What kind of snake is this?
Update 2016-02-25: Identified by Brett Thomas Johns as ring-necked snake, Diadophis punctatus. According to Savannah River Ecology Laboratory, Herpetology Program:
Ringneck snakes can be found in virtually any habitat but seem to prefer wooded areas. In the Piedmont and Coastal Plain ringnecks are particularly common in moist areas including river floodplains, moist hardwood forests, and wetland edges. In mountainous regions ringnecks are often found in more open habitats where they frequently take refuge under rocks.
It was crawling across the driveway about 30 feet from the full cypress swamp, so that matches.
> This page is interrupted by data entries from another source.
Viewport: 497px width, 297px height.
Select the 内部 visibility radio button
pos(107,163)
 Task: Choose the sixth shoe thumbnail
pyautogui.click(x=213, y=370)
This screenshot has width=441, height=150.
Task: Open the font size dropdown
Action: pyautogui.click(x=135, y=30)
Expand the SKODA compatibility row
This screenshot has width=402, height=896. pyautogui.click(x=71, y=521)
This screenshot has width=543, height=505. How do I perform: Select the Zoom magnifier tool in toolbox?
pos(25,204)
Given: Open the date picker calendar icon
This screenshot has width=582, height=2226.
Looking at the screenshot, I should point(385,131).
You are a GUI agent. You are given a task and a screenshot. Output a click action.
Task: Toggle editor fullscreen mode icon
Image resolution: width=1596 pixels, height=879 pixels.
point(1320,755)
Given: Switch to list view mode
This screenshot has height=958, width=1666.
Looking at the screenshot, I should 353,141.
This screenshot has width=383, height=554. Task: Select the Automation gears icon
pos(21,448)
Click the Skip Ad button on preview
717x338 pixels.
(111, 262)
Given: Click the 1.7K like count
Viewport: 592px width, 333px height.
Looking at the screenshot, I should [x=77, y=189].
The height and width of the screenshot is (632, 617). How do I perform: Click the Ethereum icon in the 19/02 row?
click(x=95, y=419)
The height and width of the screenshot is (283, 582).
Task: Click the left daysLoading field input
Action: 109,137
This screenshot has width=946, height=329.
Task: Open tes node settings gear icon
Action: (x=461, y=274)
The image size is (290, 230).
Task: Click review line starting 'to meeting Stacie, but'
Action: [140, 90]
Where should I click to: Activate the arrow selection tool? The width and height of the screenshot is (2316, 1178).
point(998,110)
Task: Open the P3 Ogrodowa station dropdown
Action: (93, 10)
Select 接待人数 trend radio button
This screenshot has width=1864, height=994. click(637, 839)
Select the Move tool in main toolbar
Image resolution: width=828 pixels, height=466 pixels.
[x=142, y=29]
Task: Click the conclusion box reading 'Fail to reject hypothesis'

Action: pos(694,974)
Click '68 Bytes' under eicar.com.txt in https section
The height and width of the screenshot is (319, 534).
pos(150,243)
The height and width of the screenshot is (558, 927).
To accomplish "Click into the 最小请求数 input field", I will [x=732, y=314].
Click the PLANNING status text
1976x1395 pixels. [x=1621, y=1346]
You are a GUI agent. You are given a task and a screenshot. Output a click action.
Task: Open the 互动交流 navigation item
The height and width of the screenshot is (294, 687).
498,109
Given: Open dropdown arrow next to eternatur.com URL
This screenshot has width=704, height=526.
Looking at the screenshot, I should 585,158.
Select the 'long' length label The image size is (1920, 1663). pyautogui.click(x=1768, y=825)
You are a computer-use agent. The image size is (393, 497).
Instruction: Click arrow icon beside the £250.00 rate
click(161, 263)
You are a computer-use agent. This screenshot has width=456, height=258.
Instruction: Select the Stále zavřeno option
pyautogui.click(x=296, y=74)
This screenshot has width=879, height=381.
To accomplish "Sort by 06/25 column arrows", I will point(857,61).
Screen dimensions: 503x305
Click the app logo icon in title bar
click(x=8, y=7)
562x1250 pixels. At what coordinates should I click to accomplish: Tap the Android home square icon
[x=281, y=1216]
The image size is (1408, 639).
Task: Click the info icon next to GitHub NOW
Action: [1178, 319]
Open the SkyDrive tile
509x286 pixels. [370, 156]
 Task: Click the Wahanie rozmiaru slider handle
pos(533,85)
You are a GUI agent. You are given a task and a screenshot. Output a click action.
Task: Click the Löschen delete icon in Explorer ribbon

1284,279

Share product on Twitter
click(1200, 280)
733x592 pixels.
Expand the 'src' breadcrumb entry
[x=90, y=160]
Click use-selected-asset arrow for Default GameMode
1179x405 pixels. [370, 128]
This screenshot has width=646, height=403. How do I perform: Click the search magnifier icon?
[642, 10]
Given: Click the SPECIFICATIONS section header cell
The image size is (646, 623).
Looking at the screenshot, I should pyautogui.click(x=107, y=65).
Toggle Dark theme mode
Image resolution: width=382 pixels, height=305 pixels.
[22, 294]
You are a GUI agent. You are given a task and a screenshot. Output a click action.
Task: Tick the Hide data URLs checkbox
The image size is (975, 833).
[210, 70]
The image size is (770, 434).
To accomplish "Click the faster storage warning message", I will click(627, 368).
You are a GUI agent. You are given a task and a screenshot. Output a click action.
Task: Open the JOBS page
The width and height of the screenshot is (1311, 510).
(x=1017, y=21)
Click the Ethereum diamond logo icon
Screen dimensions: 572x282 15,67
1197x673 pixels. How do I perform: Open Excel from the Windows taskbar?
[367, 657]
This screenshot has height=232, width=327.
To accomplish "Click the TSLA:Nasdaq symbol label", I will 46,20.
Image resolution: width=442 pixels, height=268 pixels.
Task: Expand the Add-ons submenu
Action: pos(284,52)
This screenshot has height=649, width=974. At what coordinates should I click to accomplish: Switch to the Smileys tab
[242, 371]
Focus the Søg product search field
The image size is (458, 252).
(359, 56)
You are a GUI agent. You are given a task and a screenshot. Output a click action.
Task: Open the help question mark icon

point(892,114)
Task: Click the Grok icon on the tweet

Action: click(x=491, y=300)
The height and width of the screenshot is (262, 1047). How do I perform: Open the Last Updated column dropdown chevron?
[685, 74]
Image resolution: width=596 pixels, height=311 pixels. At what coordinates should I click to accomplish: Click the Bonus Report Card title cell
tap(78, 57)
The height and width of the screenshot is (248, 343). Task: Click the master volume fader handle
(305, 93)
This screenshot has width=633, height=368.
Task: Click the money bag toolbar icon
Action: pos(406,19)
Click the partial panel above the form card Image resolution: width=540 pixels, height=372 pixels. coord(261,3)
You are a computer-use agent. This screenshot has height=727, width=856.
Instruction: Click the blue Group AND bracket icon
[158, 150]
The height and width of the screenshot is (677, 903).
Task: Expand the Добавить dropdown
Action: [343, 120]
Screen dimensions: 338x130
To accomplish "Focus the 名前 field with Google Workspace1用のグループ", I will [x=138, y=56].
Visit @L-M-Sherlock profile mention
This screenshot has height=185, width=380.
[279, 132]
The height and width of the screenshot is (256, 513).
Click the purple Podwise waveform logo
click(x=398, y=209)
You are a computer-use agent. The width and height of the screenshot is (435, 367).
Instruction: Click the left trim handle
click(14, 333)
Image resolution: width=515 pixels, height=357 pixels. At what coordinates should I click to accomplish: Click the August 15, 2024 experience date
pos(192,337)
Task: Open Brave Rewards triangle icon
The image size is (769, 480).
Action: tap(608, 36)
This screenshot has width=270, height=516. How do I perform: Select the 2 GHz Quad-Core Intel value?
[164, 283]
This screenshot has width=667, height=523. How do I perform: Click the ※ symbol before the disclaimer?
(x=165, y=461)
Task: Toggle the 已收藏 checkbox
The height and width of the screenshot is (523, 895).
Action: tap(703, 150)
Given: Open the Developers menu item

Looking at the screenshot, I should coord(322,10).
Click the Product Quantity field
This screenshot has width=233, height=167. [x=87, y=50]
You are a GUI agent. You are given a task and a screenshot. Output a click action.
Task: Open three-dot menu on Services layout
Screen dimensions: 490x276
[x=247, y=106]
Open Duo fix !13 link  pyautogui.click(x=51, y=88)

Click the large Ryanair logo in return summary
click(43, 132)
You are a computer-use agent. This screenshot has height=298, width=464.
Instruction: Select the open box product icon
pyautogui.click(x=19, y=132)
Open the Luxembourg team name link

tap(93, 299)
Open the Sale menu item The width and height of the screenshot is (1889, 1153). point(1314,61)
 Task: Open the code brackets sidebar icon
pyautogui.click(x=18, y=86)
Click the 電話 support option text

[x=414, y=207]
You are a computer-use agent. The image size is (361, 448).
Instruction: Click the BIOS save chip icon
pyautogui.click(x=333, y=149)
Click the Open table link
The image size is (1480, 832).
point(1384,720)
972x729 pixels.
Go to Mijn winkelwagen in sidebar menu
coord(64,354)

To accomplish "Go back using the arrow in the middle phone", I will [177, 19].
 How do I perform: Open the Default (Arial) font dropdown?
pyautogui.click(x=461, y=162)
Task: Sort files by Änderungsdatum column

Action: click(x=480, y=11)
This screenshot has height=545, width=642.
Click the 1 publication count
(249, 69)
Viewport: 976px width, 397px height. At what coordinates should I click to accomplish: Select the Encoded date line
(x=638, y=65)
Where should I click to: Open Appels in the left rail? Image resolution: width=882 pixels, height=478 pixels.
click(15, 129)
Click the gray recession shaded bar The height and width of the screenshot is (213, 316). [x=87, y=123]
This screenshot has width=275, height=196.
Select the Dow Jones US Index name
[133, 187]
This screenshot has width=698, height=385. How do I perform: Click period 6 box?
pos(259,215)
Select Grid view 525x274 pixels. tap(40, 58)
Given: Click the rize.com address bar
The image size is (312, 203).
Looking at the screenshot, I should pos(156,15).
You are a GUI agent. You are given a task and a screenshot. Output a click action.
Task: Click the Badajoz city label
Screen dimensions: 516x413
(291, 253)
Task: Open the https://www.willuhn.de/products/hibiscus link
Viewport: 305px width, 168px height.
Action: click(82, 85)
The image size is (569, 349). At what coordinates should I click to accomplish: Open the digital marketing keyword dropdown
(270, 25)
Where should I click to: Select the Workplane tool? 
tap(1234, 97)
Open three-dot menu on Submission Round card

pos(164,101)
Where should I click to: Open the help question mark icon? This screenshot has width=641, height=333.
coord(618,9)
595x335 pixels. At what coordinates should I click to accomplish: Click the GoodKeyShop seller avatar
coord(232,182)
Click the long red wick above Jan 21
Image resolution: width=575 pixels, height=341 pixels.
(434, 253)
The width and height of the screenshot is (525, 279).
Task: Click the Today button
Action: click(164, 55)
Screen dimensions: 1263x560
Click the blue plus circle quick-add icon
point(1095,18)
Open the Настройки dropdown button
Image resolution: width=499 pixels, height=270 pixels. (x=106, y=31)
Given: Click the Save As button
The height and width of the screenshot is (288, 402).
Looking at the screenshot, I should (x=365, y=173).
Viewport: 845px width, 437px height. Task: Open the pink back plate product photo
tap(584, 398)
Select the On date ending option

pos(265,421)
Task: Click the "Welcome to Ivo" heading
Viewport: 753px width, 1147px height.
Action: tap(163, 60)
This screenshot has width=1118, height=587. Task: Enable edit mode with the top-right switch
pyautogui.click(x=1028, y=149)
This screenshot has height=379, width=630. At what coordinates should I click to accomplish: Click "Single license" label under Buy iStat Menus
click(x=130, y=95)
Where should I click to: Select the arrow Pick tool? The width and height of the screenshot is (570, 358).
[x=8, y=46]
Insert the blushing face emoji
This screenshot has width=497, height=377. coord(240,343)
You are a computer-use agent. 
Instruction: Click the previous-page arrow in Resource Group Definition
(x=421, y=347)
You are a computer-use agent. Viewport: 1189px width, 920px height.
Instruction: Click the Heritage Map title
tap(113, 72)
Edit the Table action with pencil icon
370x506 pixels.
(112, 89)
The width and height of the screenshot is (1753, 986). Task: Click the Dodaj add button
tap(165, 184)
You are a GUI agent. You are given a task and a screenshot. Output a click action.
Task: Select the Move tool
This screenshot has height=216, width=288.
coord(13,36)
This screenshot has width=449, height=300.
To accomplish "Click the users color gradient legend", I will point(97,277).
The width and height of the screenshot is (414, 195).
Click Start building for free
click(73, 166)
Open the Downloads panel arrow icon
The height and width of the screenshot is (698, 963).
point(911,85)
It’s apparently an incredibly common species, found from Florida to eastern Canada. In incredible numbers:
Habits: Like other small woodland snakes in the Southeast, ringneck snakes spend most of their time underground or hidden under logs, rocks, leaf litter, or debris. However, ringnecks can occasionally be found crawling in the open or crossing roads, often at night. Ringnecks are one of the more common species in many habitats in the Southeast and in other parts of their range can reach extraordinary densities. As part of his famous long-term mark-recapture snake studies in Kansas, Henry Fitch estimated that ringneck snakes exist at densities greater than 700 – 1800 per hectare (2.47 acres). Because of their abundance, ringnecks probably play an important ecological role as intermediate predators in community food webs, functioning as both predator and prey. Although they are completely harmless to humans, ringnecks have weak venom in their saliva which they use to subdue their prey, which include a variety of invertebrates, amphibians, lizards, and other small snakes. In many regions, salamanders and earthworms are particularly important prey. Ringneck snakes probably mate in the fall in our region, and females lay 2-7 eggs in the early summer. The young resemble adults.